Selective IgA Deficiency
IgA deficiency involves B cell defects. Prevalence ranges from 1/100 to 1/1000.
The inheritance pattern is unknown, but having a family member with selective IgA deficiency increases the risk by about 50 times.
Some patients have mutations in the TACI (transmembrane activator and calcium-modulator and cyclophilin ligand interactor) gene. Selective IgA deficiency also commonly occurs in patients with certain HLA haplotypes; rare alleles or deletions of genes in the major histocompatibility complex (MHC) class III region are common.
Drugs such as phenytoin, sulfasalazine, gold, and D-penicillamine may lead to IgA deficiency in some patients.
Most patients with selective IgA deficiency are asymptomatic; others have recurrent sinopulmonary infections, diarrhea, allergies (eg, asthma, associated nasal polyps), or autoimmune disorders (eg, celiac disease, inflammatory bowel disease, systemic lupus erythematosus, chronic active hepatitis).
Anti-IgA antibodies may develop after exposure to IgA in transfusions, immune globulin (IVIG), or other blood products; rarely, if reexposed to these products, patients may have anaphylactic reactions.

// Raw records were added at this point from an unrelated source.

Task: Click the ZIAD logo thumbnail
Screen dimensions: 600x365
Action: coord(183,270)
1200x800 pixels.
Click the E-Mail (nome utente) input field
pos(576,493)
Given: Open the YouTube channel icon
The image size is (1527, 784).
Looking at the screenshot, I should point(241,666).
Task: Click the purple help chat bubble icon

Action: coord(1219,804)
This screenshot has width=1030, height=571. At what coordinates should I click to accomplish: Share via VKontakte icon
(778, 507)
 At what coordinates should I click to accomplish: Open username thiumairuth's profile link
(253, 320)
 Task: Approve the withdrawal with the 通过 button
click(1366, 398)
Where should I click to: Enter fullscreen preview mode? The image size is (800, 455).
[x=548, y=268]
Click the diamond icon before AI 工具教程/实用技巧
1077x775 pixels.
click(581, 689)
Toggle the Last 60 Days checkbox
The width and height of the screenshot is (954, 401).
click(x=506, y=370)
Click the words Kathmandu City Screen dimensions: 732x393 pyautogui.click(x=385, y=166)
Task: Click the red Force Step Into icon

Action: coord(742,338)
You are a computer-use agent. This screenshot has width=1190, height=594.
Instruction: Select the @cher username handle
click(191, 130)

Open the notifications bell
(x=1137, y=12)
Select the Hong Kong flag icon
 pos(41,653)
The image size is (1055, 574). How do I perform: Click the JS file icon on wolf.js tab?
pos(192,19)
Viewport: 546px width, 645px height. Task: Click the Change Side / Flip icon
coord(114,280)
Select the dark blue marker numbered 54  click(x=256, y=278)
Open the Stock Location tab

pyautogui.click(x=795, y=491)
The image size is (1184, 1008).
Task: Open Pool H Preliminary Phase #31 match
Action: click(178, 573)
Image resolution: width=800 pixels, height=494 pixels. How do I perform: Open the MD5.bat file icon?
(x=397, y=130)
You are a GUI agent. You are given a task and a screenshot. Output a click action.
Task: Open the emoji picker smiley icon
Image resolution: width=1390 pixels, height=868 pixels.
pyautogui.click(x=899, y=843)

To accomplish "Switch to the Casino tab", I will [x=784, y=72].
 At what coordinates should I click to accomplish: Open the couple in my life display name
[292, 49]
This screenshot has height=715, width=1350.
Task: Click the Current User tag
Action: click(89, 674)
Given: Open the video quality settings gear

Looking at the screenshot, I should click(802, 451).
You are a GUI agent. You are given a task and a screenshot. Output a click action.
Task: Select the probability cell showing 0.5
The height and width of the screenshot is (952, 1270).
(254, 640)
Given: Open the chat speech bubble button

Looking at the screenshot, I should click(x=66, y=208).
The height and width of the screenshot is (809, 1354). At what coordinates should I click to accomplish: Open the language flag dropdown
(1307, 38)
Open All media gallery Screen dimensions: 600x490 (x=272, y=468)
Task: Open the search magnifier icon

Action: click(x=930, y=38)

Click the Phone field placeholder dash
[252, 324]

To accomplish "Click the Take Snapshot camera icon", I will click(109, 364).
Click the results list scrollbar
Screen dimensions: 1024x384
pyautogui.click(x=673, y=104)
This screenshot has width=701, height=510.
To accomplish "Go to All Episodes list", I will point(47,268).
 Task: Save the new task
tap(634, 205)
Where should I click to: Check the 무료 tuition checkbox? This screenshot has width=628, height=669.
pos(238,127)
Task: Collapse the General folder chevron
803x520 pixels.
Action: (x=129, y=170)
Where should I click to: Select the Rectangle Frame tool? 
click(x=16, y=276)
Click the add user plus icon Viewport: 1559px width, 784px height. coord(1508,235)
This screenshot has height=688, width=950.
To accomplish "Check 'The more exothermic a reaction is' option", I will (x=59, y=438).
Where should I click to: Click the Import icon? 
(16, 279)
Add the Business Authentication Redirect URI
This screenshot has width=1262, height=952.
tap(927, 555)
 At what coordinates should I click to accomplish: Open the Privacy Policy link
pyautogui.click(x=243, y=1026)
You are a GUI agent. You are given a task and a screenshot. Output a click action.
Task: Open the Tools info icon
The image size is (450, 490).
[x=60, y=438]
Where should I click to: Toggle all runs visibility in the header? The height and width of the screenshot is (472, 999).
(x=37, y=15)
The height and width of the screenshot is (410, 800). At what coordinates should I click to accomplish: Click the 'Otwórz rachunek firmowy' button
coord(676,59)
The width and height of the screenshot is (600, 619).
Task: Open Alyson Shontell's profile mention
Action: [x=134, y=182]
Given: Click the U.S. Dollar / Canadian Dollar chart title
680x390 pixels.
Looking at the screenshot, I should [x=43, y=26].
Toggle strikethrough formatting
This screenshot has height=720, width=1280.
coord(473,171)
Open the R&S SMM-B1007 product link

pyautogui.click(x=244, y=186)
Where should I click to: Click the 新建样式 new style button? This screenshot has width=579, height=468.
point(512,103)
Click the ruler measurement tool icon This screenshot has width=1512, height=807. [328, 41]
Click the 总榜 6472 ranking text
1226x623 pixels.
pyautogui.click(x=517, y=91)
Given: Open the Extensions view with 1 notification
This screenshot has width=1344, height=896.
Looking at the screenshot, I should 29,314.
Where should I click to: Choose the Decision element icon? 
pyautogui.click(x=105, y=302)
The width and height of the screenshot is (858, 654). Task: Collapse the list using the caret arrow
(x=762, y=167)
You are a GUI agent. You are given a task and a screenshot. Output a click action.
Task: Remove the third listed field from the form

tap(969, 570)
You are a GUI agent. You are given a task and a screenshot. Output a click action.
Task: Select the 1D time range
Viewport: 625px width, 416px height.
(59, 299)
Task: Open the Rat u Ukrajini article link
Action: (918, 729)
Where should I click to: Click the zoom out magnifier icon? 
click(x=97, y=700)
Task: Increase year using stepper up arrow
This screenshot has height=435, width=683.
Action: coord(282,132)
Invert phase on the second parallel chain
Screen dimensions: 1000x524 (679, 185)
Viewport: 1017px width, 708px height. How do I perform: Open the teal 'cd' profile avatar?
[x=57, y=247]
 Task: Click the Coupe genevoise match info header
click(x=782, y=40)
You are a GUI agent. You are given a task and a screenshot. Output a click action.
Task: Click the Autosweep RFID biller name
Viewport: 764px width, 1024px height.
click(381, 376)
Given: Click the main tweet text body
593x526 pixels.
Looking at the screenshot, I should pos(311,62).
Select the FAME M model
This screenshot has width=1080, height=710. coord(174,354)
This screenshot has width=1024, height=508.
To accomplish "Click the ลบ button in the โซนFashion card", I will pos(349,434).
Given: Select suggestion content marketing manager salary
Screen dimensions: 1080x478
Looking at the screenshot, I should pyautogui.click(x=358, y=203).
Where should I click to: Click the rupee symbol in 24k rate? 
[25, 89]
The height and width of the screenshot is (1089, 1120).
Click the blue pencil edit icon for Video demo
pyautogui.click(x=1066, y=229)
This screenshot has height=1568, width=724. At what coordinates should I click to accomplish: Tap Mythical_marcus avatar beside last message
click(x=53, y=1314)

Diagnosis of selective IgA deficiency is suspected in patients who have recurrent infections (including giardiasis), anaphylactic transfusion reactions, or a family history of common variable immunodeficiency (CVID), IgA deficiency, or autoimmune disorders or who are taking drugs that lead to IgA deficiency.
Diagnosis is confirmed by a serum IgA level < 7 mg/dL (< 70 mg/L) with normal IgG and IgM levels and normal antibody titers in response to vaccine antigens.
Testing of family members is not recommended because most patients with low IgA have no clinically significant manifestations.
Allergic manifestations are treated. Antibiotics are given as needed for bacterial infections of the ears, sinuses, lungs, or gastrointestinal or genitourinary tracts and, in severe cases, are given prophylactically.
Blood products that contain IgA are avoided because IgA can elicit an anti-IgA–mediated anaphylactic reaction. If transfusion of red blood cells (RBCs) is needed, only washed packed RBCs can be used. Most immunoglobulin replacement products on the market today have minimal amounts of IgA content and do not result in adverse events even in a patient lacking IgA.
Because immune globulin replacement therapy contains mostly IgG, patients with IgA deficiency do not benefit from it; also, anaphylactic reactions are a risk because patients may have developed anti-IgA antibodies. Rarely, if patients have no antibody response to vaccines and if prophylactic antibiotics are ineffective, specially formulated immune globulin preparations that contain extremely low levels of IgA can be tried and may be somewhat effective. If other blood components are needed, they should be IgA-deficient and washed.
Patients with selective IgA deficiency are advised to wear an identification bracelet to prevent inadvertent plasma or immune globulin administration, which could lead to anaphylaxis.
Selective IgA deficiency is the most common primary immunodeficiency.
Patients may be asymptomatic or have recurrent infections or autoimmune disorders; some develop CVID over time, but in others, selective IgA deficiency spontaneously resolves.
Suspect selective IgA deficiency if patients have anaphylactic reactions to transfusions, take drugs that lead to IgA deficiency, or have recurrent infections or a suggestive family history.
Confirm the diagnosis by measuring Ig levels and antibody titers after vaccines are given; an IgA level < 7mg/dL (< 70 mg/L) and normal IgG and IgM levels and antibody titers are diagnostic.
Give antibiotics as needed and, in severe cases, prophylactically.
Avoid giving patients blood products or immune globulin that contain more than minimal amounts of IgA.